Brown fat, also known as brown adipose tissue, is found in all mammals and is particularly abundant in newborns. Unlike white fat, brown fat is a metabolically active tissue that is rich in mitochondria. It helps maintain body temperature during cold exposure, during which its uptake of glucose is eightfold higher than that of muscle tissues.
The authors of the retrospective case-control investigation reviewed imaging reports from more than 52,000 adults who had undergone diagnostic positron emission tomography (PET) scans (nearly 135,000 total scans). They also reviewed the participants' health records.
The PET scans revealed that nearly 10 percent of the study participants had detectable brown fat.

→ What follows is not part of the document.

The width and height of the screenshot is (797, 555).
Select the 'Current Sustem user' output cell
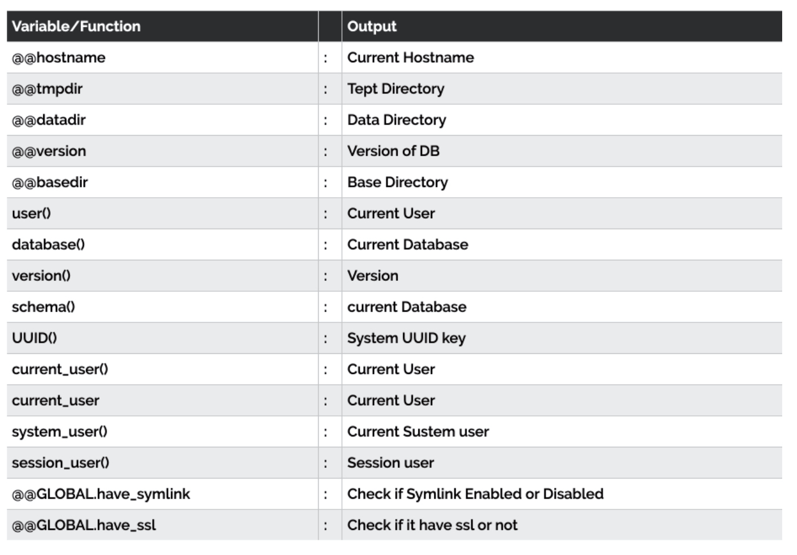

Those who had brown fat were less likely to have type 2 diabetes, abnormal lipid levels, coronary artery disease, cerebrovascular disease, congestive heart failure, and hypertension. They were also more likely to have favorable blood glucose, triglyceride, and high-density lipoprotein levels. These effects were greatest in people who had obesity or overweight. The authors suggested that having brown fat might counteract some of the harmful effects of obesity.
These findings indicate that brown fat may protect against some diseases and suggest that adopting lifestyle behaviors that promote production of brown fat, such as exercise or cold exposure, may be beneficial. Some nutrients and bioactive compounds, such as curcumin, capsaicin, resveratrol, and omega-3 fatty acids, may increase brown fat production, too.